5 settembre 2014 / 08:19 / 3 anni fa

Euro a minimi da 14 mesi su dollaro in scia a Bce, attesi dati Usa

LONDRA (Reuters) - L‘euro galleggia sui minimi da 14 mesi nei confronti del dollaro, toccati ieri a seguito delle nuove misure espansive annunciate a sorpresa dalla Bce che, oltre al taglio dei tassi, ha lanciato un programma di acquisto di cartolarizzazioni e covered bond.

Euro in mazzette da diversi tagli. REUTERS/Tobias Schwarz

Ma in conferenza stampa il presidente Mario Draghi ha parlato esplicitamente di un dibattito - con molti governatori favorevoli all‘interno del board della banca centrale - su un più ampio programma di acquisto asset, che lascia intravvedere all‘orizzonte un vero e proprio ‘quantitative easing’ anche nella zona euro: una prospettiva dunque di segno ancor più espansivo rispetto a quanto finora prezzato dalle attese di mercato, che mette ulteriormente sotto pressione la valuta unica.

A metà mattina l‘euro/dollaro scambia appena sopra il minimo intraday di 1,2923, livello a sua volta assai prossimo al minimo di 1,2920 toccato nella seduta di ieri.

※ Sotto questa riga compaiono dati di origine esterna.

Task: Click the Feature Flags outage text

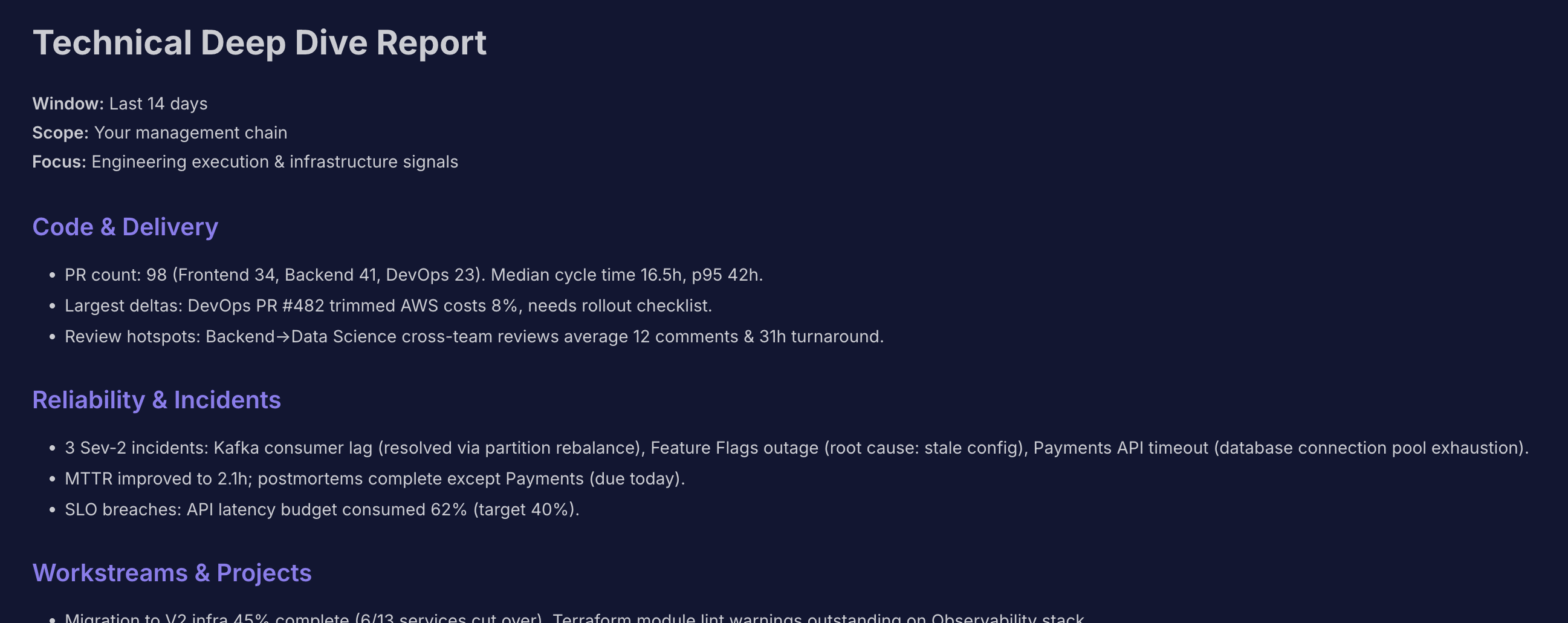Action: [x=734, y=448]
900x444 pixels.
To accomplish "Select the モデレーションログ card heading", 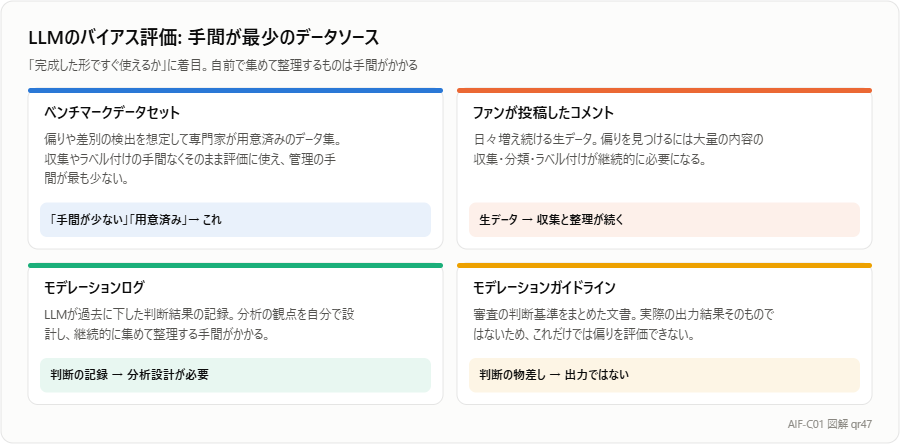I will 95,286.
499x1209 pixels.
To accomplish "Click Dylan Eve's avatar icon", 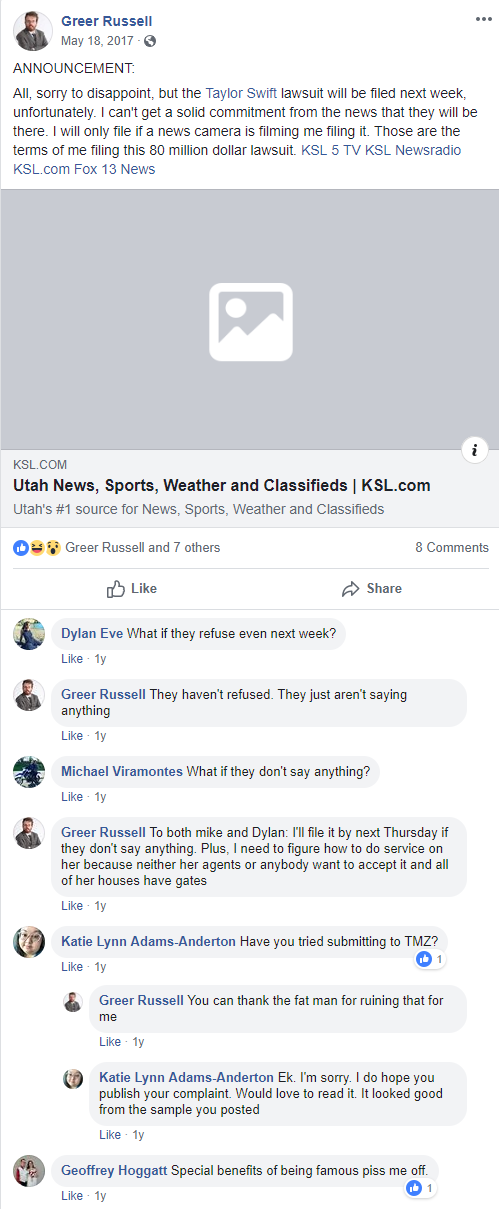I will click(x=29, y=634).
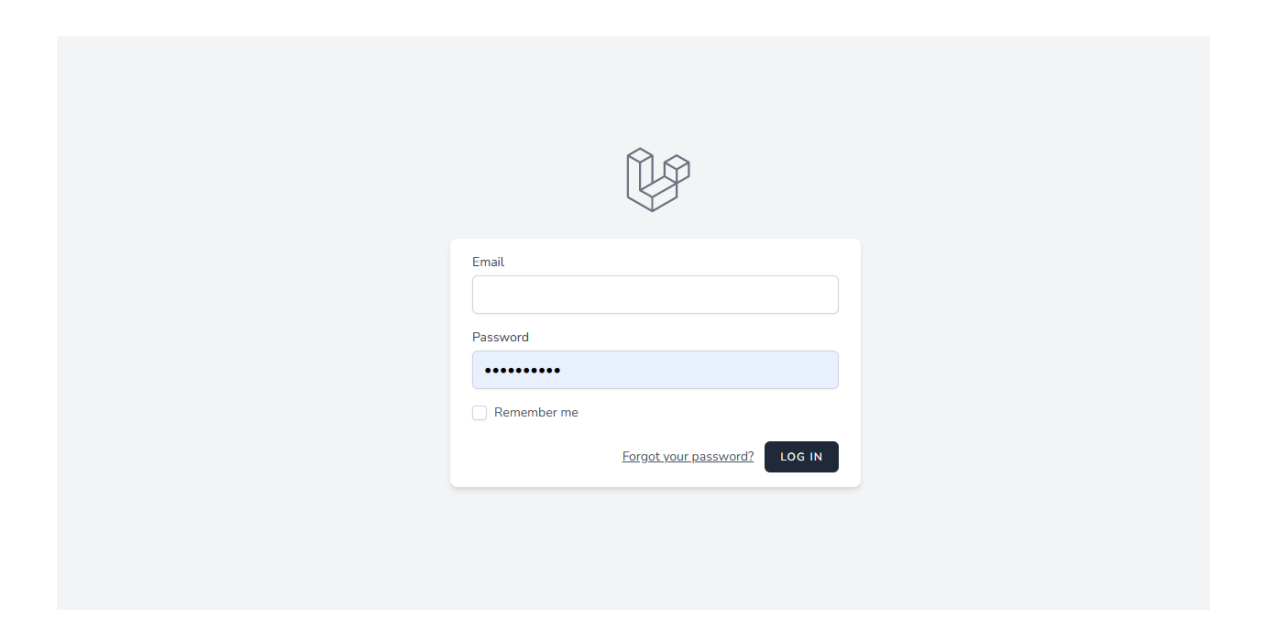The height and width of the screenshot is (637, 1269).
Task: Click the dark LOG IN button
Action: click(x=801, y=457)
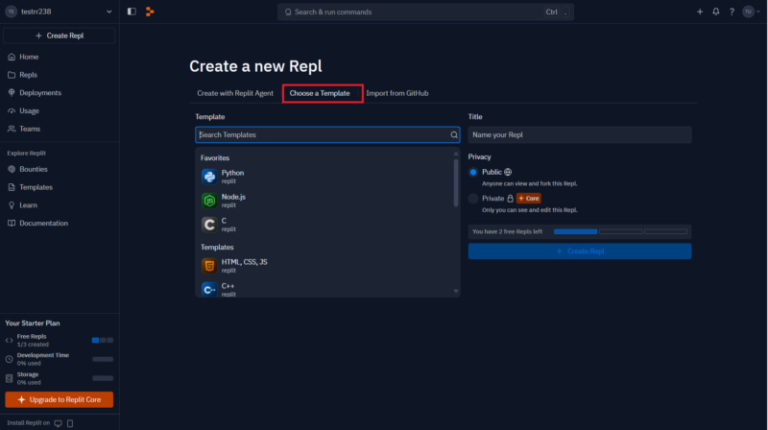Select the Python template icon

(x=208, y=176)
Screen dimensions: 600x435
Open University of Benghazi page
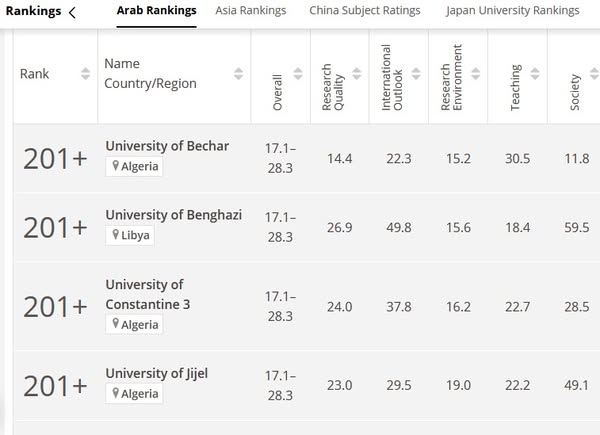coord(174,215)
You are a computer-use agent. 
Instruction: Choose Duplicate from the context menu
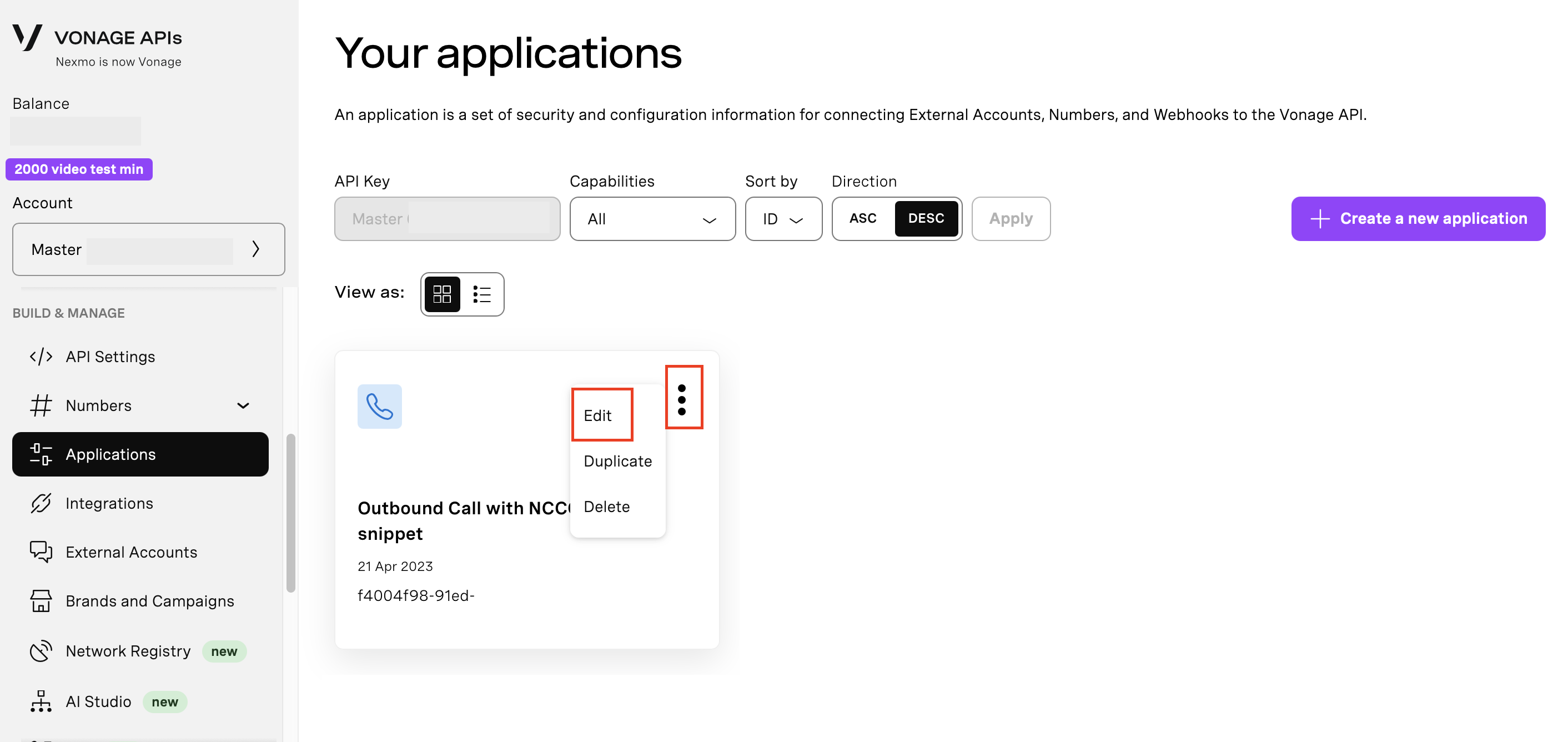point(617,462)
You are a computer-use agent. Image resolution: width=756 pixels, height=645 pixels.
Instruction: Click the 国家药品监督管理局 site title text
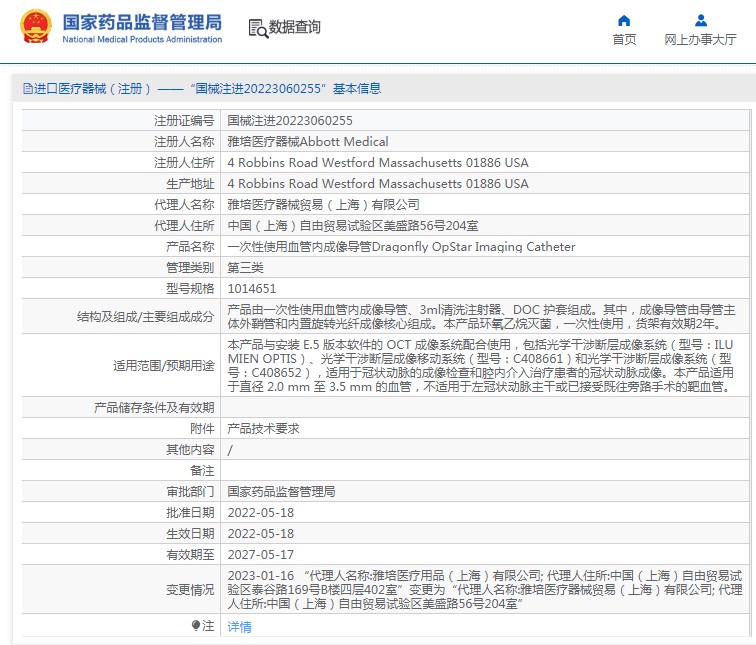pyautogui.click(x=142, y=22)
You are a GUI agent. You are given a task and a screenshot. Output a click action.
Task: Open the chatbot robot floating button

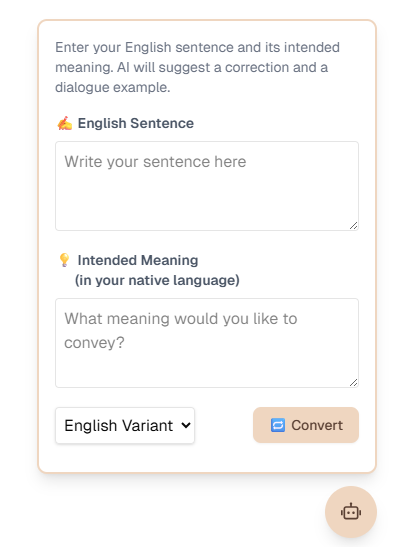click(x=350, y=512)
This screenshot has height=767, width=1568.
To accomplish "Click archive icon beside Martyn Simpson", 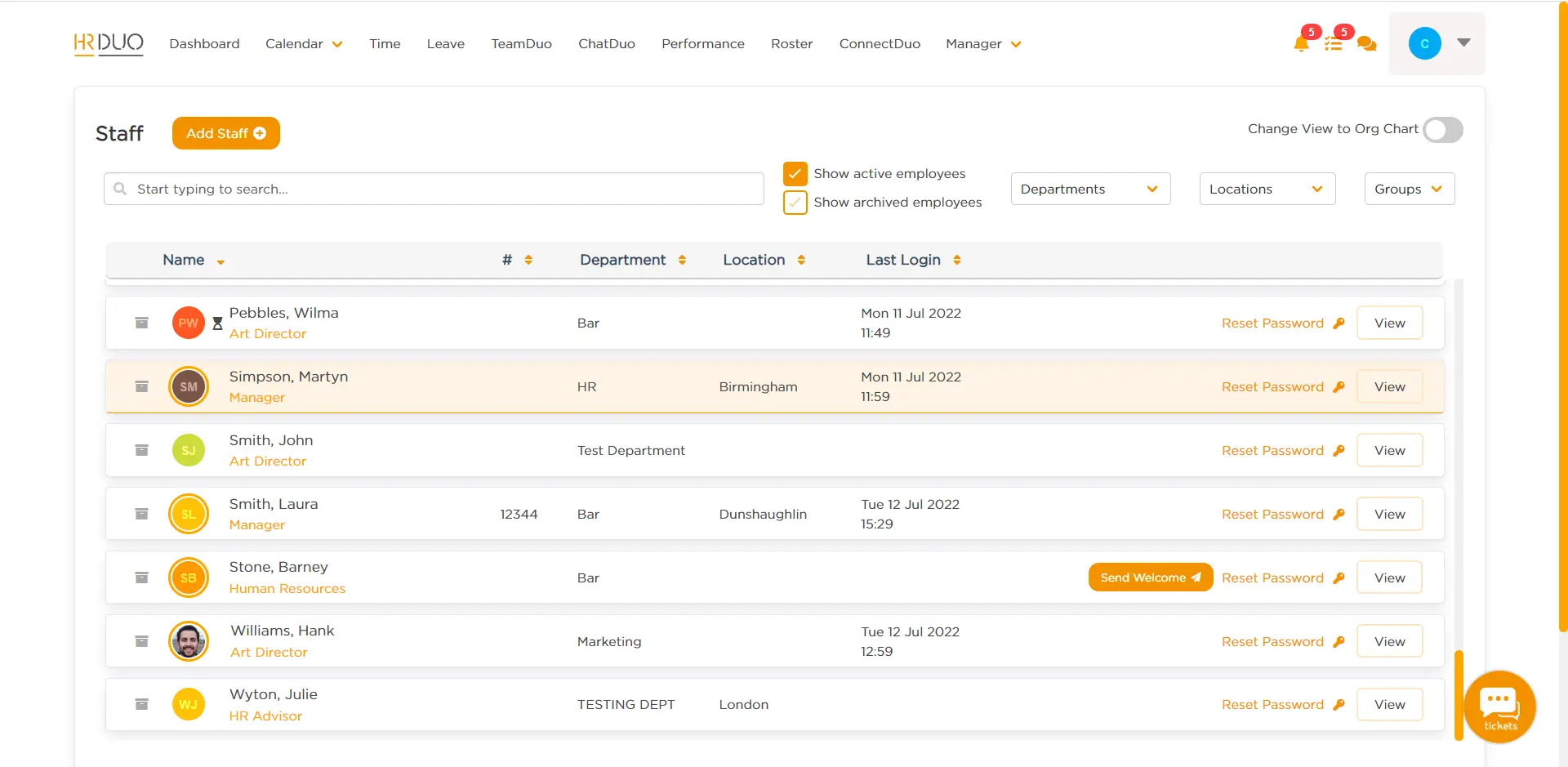I will (x=141, y=386).
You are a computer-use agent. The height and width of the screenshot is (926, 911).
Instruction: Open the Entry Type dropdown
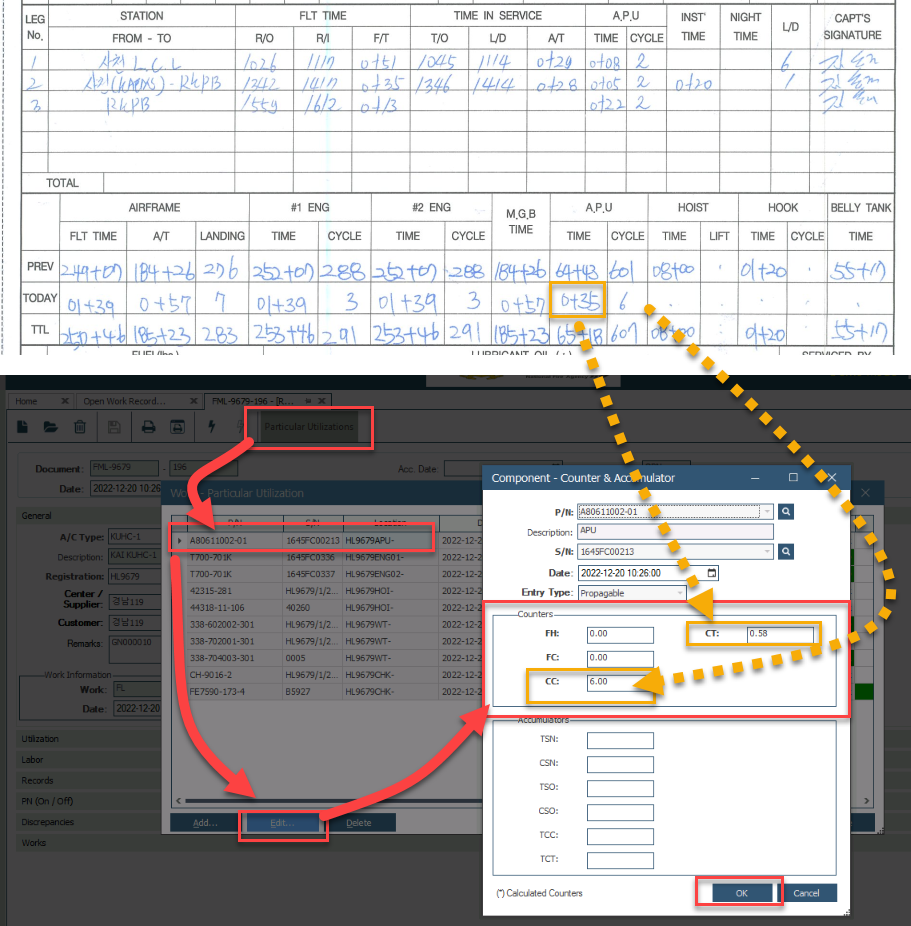click(680, 593)
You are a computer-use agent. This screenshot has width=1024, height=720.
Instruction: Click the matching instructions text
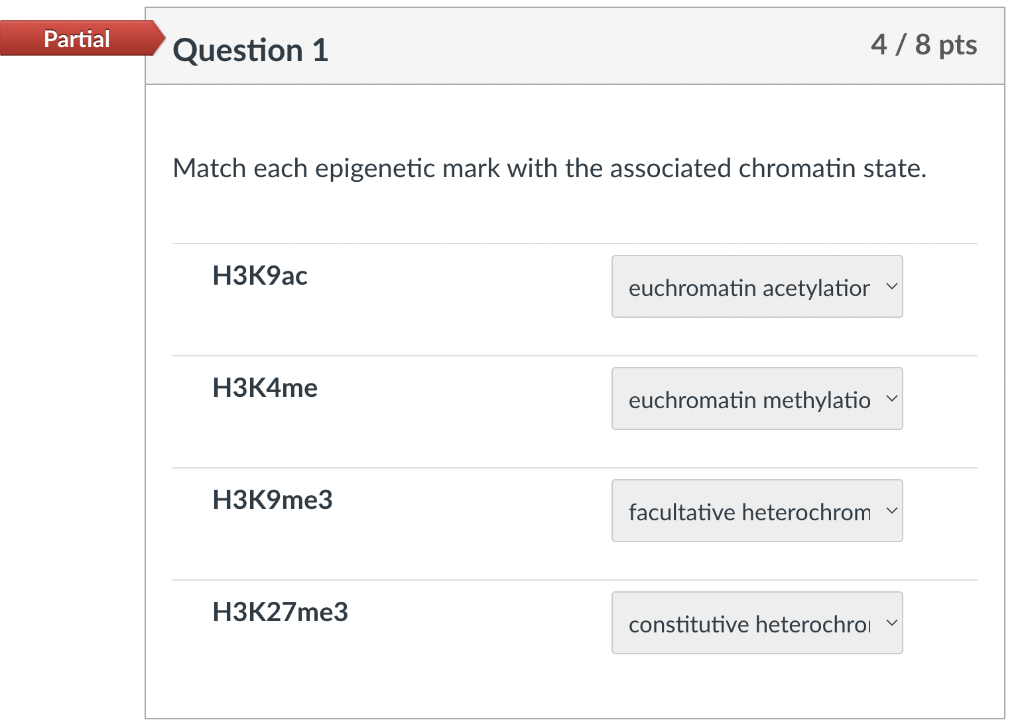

Nei confronti dello yen l‘euro scambia stamane poco sopra quota 136, dopo essere sceso ieri fino a 135,99, in vista dei minimi di inizio agosto.

“Ora la Bce ha margini di manovra limitati sui tassi, quindi penso che dove troverà gli spazi maggiori, in termini di espansione monetaria e attraverso un tasso di cambio più debole” spiega lo strategist di Barclays Mitul Kotecha. “Credo che la Bce sta calibrando le sue politiche in modo che la valuta sia più debole e ritengo ci siano senz‘altro ampi margini per un ulteriore discesa dell‘euro”.

Nel corso della seduta un importante ‘market mover’ saranno comunque i dati sul mercato del lavoro Usa in uscita nel primo pomeriggio, insieme ai possibili sviluppi della crisi ucraina, da cui dovrebbe arrivare oggi l‘accordo per un cessate il fuoco.

Dati migliori delle attese sul fronte dei ‘payroll’ Usa - che confermino le buone indicazioni che stanno giungendo dagli ultimi dati economici da oltreoceano, non solo dal mercato del lavoro - potrebbe riaccendere la speculazione su un anticipo dei tempi del rialzo del costo del denaro da parte della Fed, attualmente previsto attorno a metà 2015.